Asia joined a global slide in shares on Friday after deadly bombings in Turkey heightened global security worries, but the dollar steadied after heavy losses immediately following the attacks.

Gold ticked up after investors on Thursday fled to relatively safer holdings following two blasts that killed at least 27 people in Istanbul.

U.S. and European shares dropped in reaction to the apparent suicide bombings, which followed similar attacks on two Istanbul synagogues on Saturday.

Asian stock markets, most of which had closed before the bombing, were lower almost across the board as Tokyo abandoned an early rally sparked by optimism over steel firms' earnings.

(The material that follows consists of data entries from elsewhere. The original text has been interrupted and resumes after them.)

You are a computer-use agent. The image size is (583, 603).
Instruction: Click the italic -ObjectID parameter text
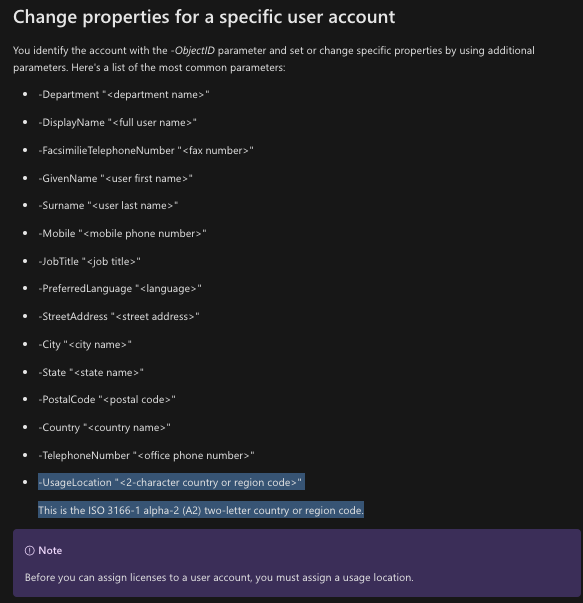click(193, 50)
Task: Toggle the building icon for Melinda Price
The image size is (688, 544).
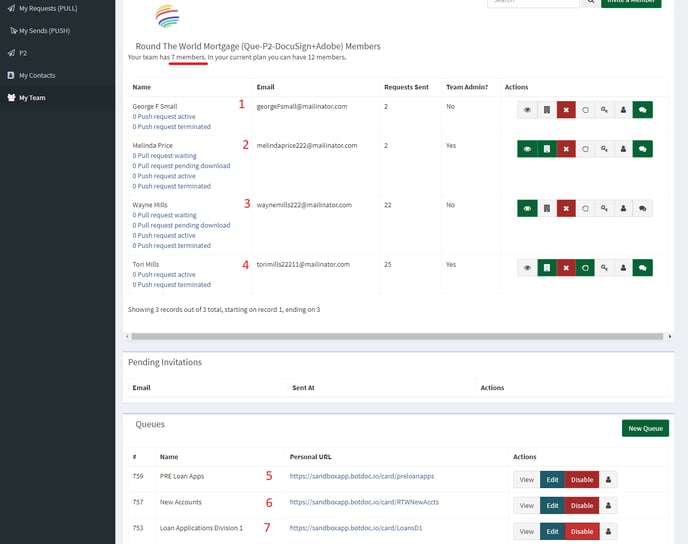Action: pyautogui.click(x=546, y=149)
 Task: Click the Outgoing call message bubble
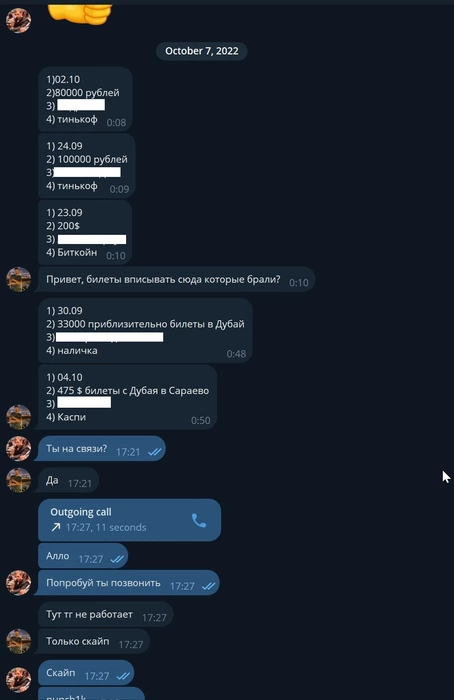(x=129, y=520)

The Nikkei average ended morning trade down 0.8 per cent at 9,785.87. Semiconductor equipment maker Tokyo Electron Corp fell 3.1 per cent.

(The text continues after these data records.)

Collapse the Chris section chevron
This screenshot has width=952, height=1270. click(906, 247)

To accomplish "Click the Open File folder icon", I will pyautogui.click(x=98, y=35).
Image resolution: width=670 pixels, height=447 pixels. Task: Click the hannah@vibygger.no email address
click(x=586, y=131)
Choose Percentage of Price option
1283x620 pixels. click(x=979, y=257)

MSCI's broadest index of shares elsewhere in the Asia Pacific fell 0.6 per cent to a six-week low. Singapore's Chartered Semiconductor Manufacturing sank 2.7 per cent.

"The bombing in Turkey has shaken a bit of confidence, more so in the U.S. than here," said Lucinda Chan, private client advisor at Macquarie Equities in Australia, where the benchmark index dropped 0.4 per cent.

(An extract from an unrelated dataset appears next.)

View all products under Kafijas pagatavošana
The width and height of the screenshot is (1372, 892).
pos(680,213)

Hong Kong opened 1.1 per cent lower, Taiwan fell 1.3 per cent and Singapore dropped 0.7 per cent, but South Korea gained half a per cent as banks took steps to resolve a liquidity crisis at credit card companies.


The dollar edged higher in Asia to stand some way above a record low against the euro and a three-year trough versus the yen hit this week, but sentiment remained weak.

Fears of more violence against the United States and its allies are expected to slow capital inflows into the United States.

"Investors are unlikely to take risk when markets are governed by non-economic factors," said Kosuke Hanao, head of foreign exchange sales at Royal Bank of Scotland.

But many traders in Japan are taking a wait-and-see attitude ahead of a holiday there on Monday.

The dollar was quoted at 109.30 yen, up from around 109.0 yen in late U.S. trade. The euro stood at $1.1888, down from around $1.1910 in late U.S. trade.

The British pound was at $1.7022, more than a half cent off a five-year high of $1.7090 hit on Thursday. The Australian dollar was also off Thursday's six-year high of $0.7267, quoted at $0.7215.

Gold was higher after a rally following the bombings fizzled out short of the $400 mark, which was briefly touched this week for the first time since 1996. Spot gold was quoted at $394.25 an ounce, up from $393.30 at the U.S. close.

The Dow Jones Industrial Average fell 0.7 per cent and the Nasdaq Composite Index dropped 0.9 per cent.

The market was also pressured by a U.S. manufacturing survey that failed to impress investors braced for a huge number.

The Philadelphia Federal Reserve said its index of regional manufacturing activity fell to 25.9 in November from 28.0 in October. While the figure exceeded the consensus forecast, investors were anticipating a much higher figure after a robust Empire State Manufacturing Survey Index earlier in the week.